La France avait initialement proposé que les négociations prennent pour base les projets de conventions qu'elle avait établis. La partie vietnamienne a cependant souhaité que les discussions sur le texte relatif à l'entraide judiciaire portent sur son propre projet de traité , très largement inspiré de la convention relative à l'entraide pénale de l'Association des nations de l'Asie du Sud-Est (ASEAN). Le texte final est donc moins ambitieux que celui initialement proposé par la partie française , notamment en ce qu' il n'inclut pas de stipulations relatives aux formes les plus modernes de coopération comme la visioconférence, les interceptions de télécommunications, les livraisons surveillées, ou encore les infiltrations.
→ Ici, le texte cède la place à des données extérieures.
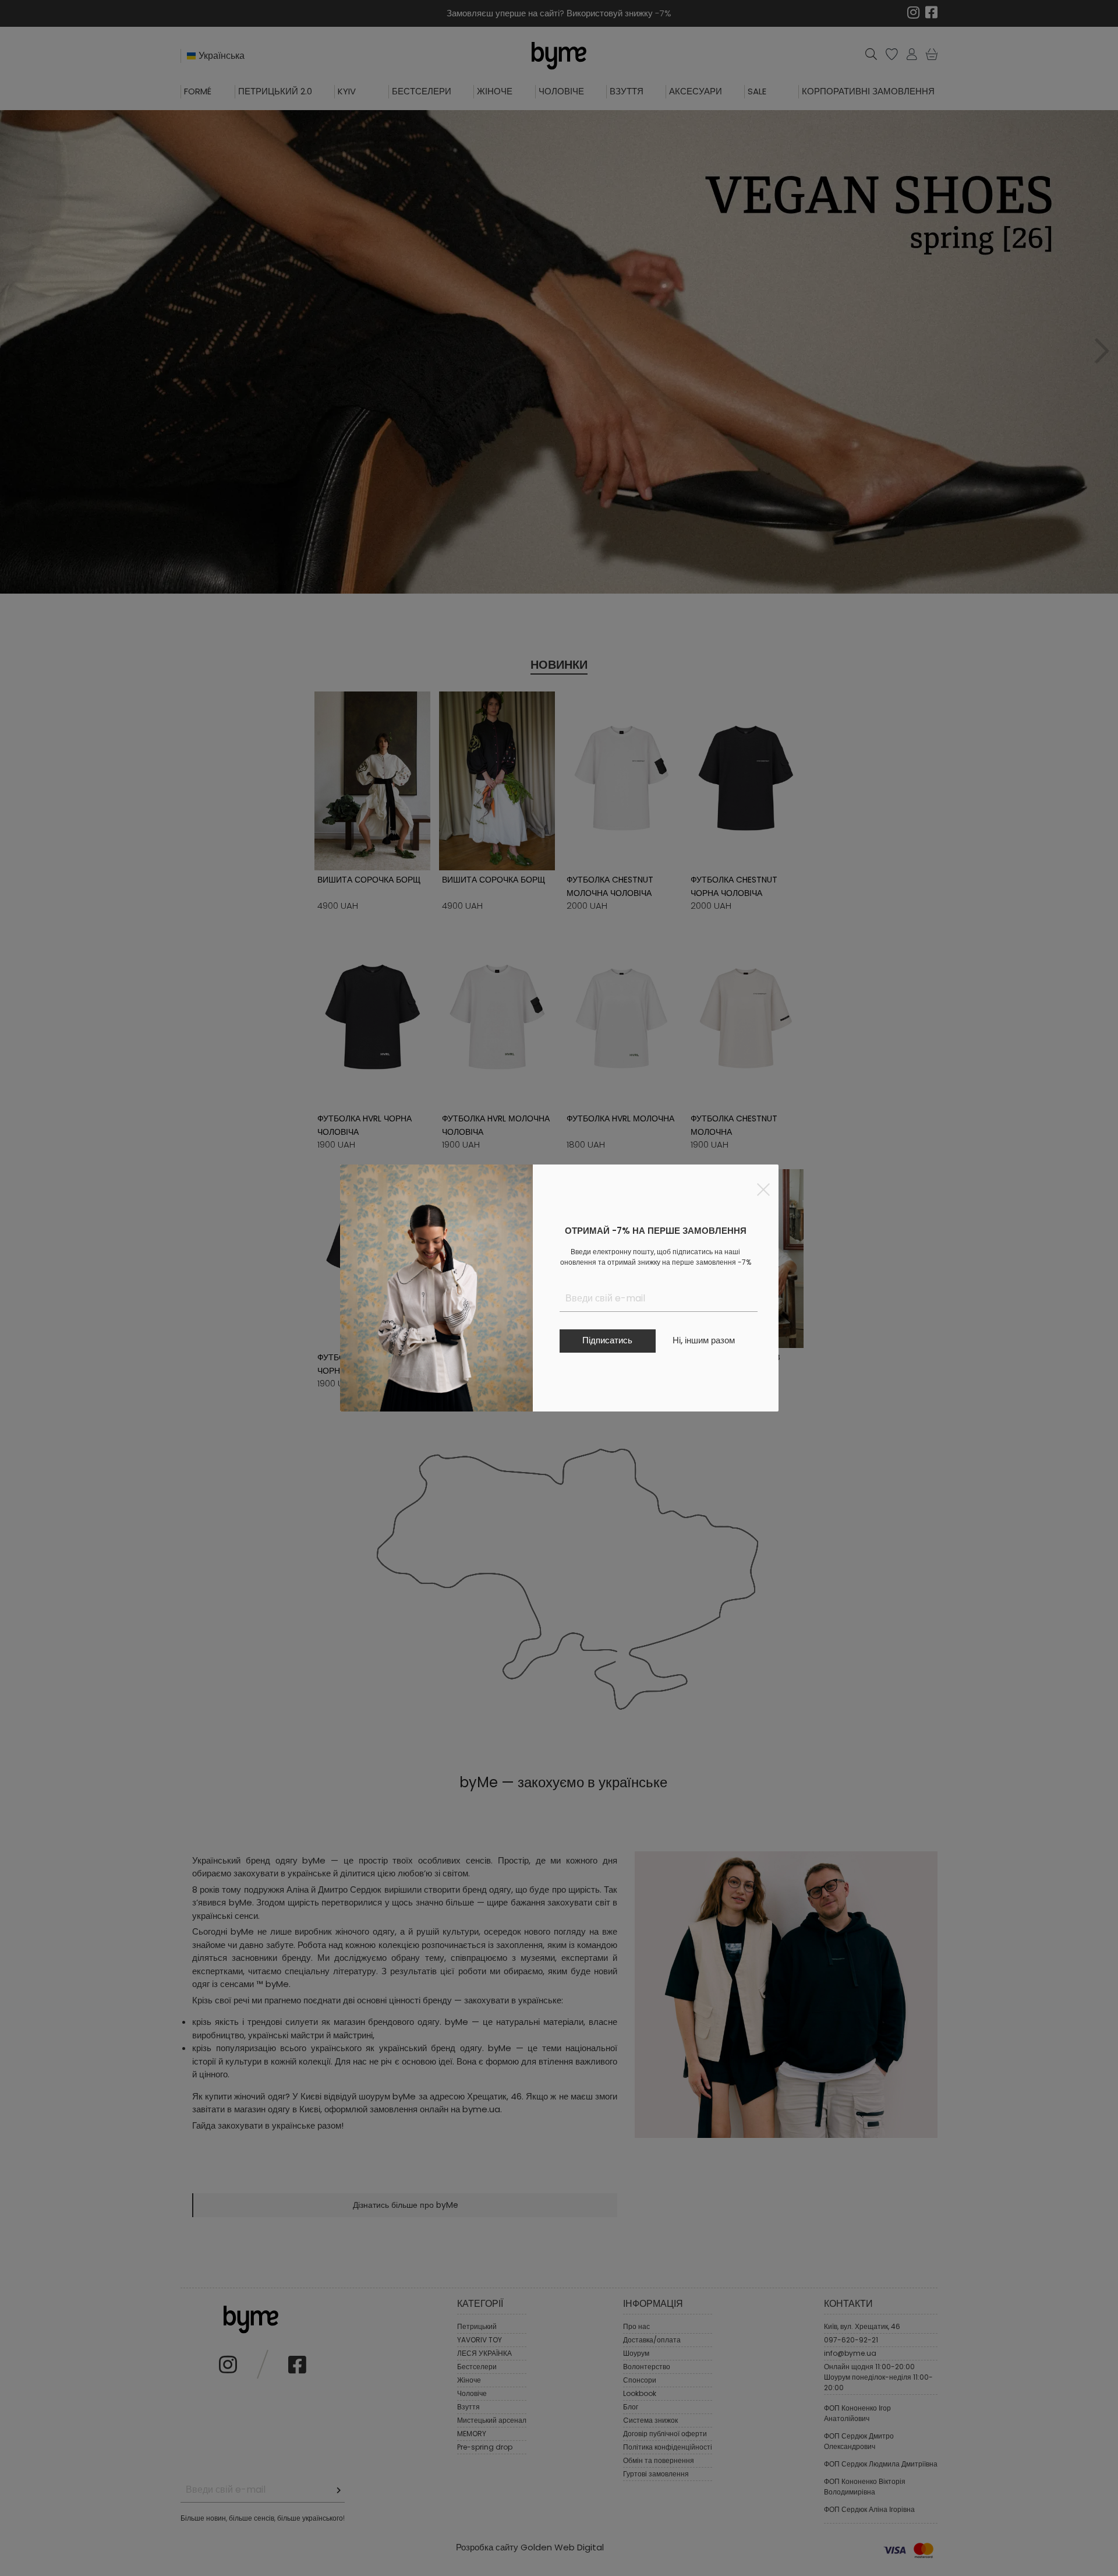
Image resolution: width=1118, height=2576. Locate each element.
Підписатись (607, 1340)
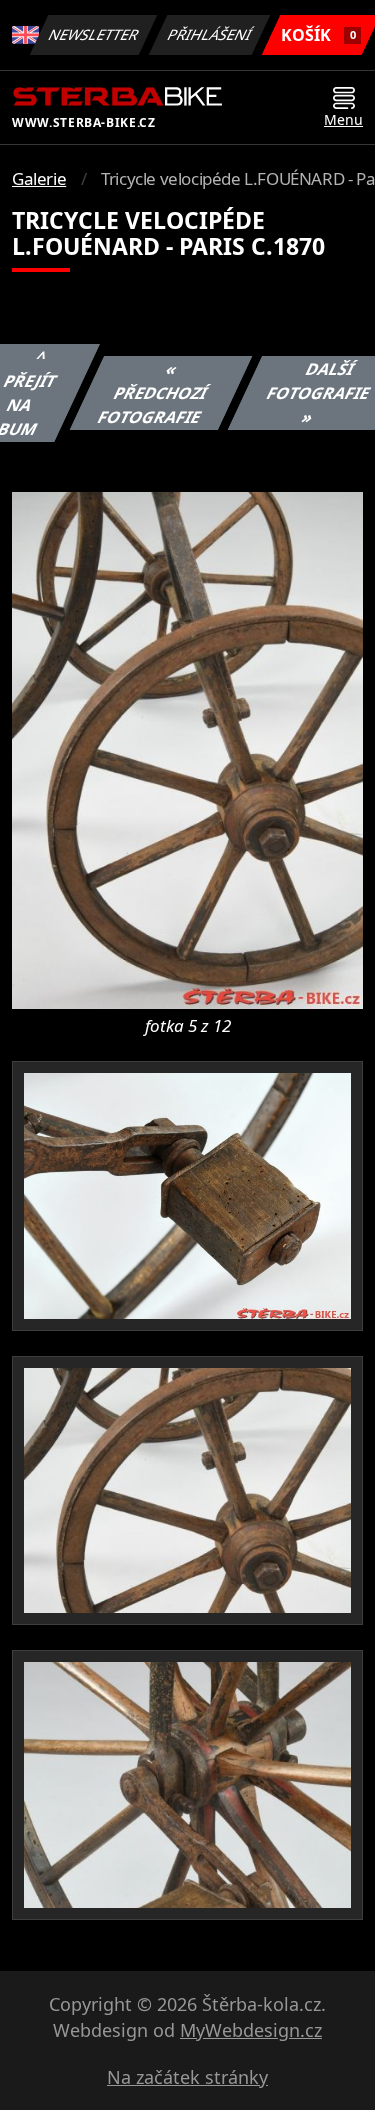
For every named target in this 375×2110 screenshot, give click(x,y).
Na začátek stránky (187, 2077)
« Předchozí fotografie (152, 393)
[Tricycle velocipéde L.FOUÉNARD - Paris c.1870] (187, 749)
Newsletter (94, 34)
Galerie (39, 178)
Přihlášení (210, 34)
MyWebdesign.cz (251, 2030)
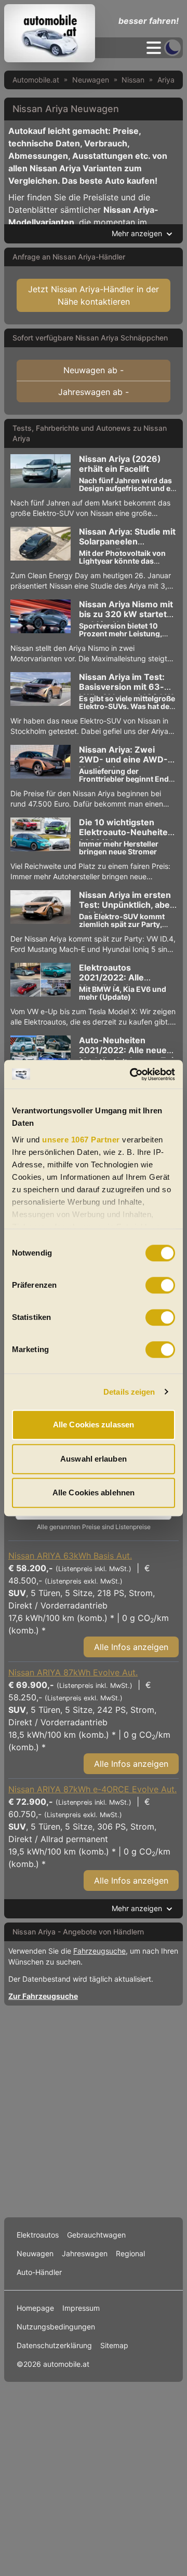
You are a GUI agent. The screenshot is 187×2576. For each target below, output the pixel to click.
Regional (130, 2253)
La partie française est néanmoins parvenue à limiter le nombre de motifs de refus et à obtenir l'inclusion de dispositions portant sur la saisie et la confiscation d'avoirs , les dénonciations officielles et les échanges spontanés d'informations .

III. LA SITUATION PRÉOCCUPANTE DES DROITS DE L'HOMME AU VIETNAM

Les infractions politiques et la peine de mort feront obstacle à l'extradition ainsi qu'en dispose l'article 3 du premier traité ( cf. infra ). Compte tenu de la situation des droits de l'homme au Vietnam, ces stipulations sont essentielles .

A. LA RÉPRESSION DE LA DISSIDENCE

Depuis le XII e congrès du Parti communiste vietnamien de janvier 2016 , qui a procédé au renouvellement de la direction collégiale du pays et a mis en place de nouveaux dirigeants plus conservateurs, le contrôle sur la société civile s'est accru , avec une forte augmentation du nombre d'arrestations et de condamnations à de lourdes peines de prison de blogueurs et de journalistes. Les autorités sont attentives à éviter toute tentative d'organisation d'une opposition qui utiliserait notamment les moyens de communication liés à internet, très développé au Vietnam. Un contrôle étroit est ainsi exercé sur la blogosphère et sur les médias.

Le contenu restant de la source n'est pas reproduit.